YOUR INSTRUCTIONS.
Reproduce the lines below verbatim. Pictures are to be omitted.

--- LISTED RECORDS Enclosed Below ---

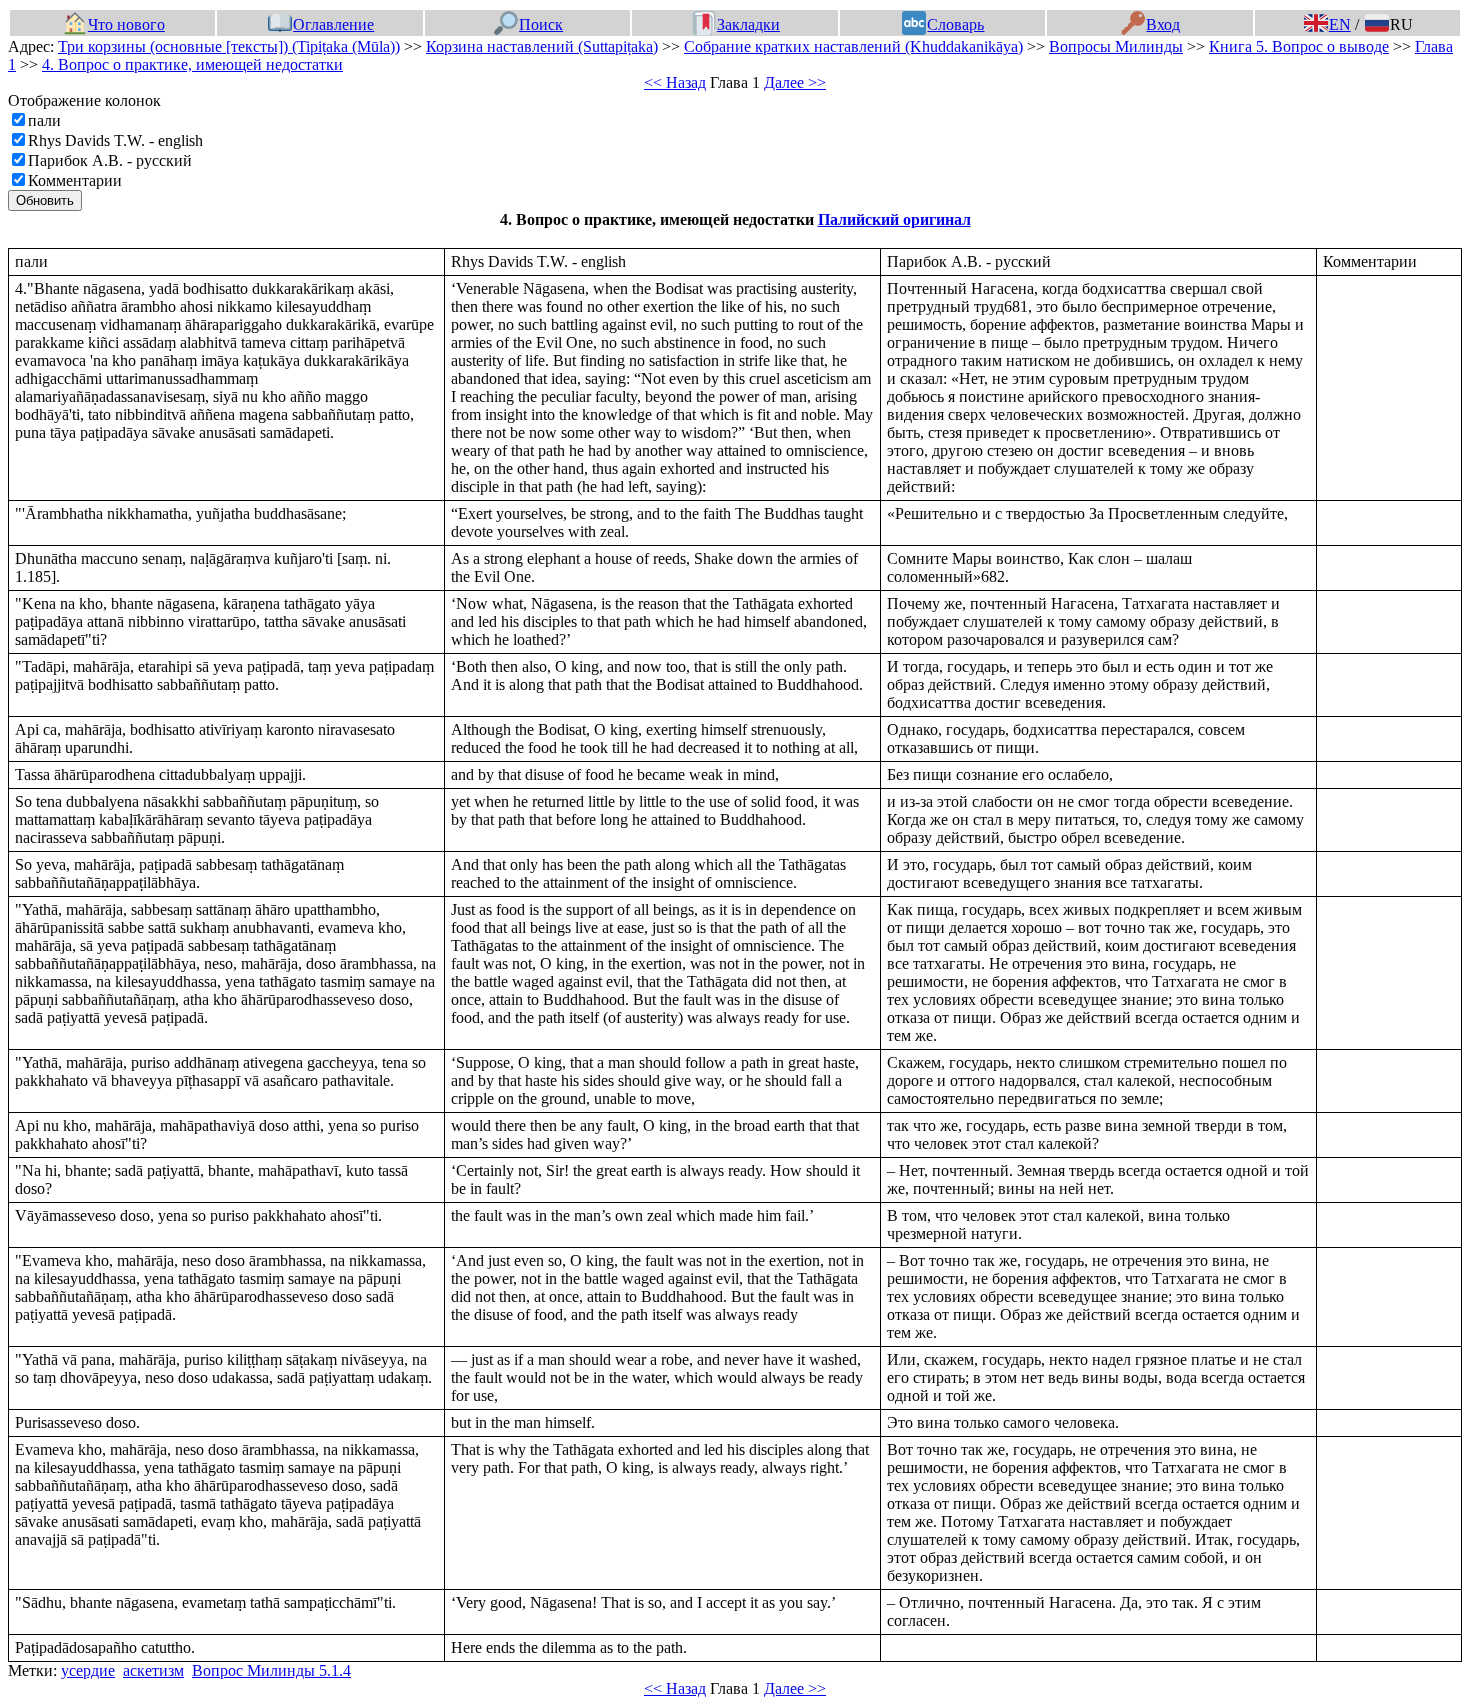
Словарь (955, 24)
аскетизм (153, 1670)
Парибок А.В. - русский (110, 160)
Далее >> (795, 82)
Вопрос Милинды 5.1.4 (271, 1670)
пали (44, 120)
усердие (88, 1670)
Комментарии (75, 180)
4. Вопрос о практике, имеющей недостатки (192, 64)
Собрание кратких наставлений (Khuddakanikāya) (853, 46)
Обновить (45, 200)
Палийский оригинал (894, 219)
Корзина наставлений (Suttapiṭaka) (542, 46)
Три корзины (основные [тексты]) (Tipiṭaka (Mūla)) (229, 46)
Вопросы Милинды (1116, 46)
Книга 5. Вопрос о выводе (1299, 46)
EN (1340, 24)
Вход (1163, 24)
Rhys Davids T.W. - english (115, 140)
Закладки (748, 24)
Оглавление (333, 24)
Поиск (541, 24)
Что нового (126, 24)
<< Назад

--- End of Enclosed LISTED RECORDS ---

TASK SOLUTION.
Словарь (955, 24)
аскетизм (153, 1670)
Парибок А.В. - русский (110, 160)
Далее >> (795, 82)
Вопрос Милинды 5.1.4 (271, 1670)
пали (44, 120)
усердие (88, 1670)
Комментарии (75, 180)
4. Вопрос о практике, имеющей недостатки (192, 64)
Собрание кратких наставлений (Khuddakanikāya) (853, 46)
Обновить (45, 200)
Палийский оригинал (894, 219)
Корзина наставлений (Suttapiṭaka) (542, 46)
Три корзины (основные [тексты]) (Tipiṭaka (Mūla)) (229, 46)
Вопросы Милинды (1116, 46)
Книга 5. Вопрос о выводе (1299, 46)
EN (1340, 24)
Вход (1163, 24)
Rhys Davids T.W. - english (115, 140)
Закладки (748, 24)
Оглавление (333, 24)
Поиск (541, 24)
Что нового (126, 24)
<< Назад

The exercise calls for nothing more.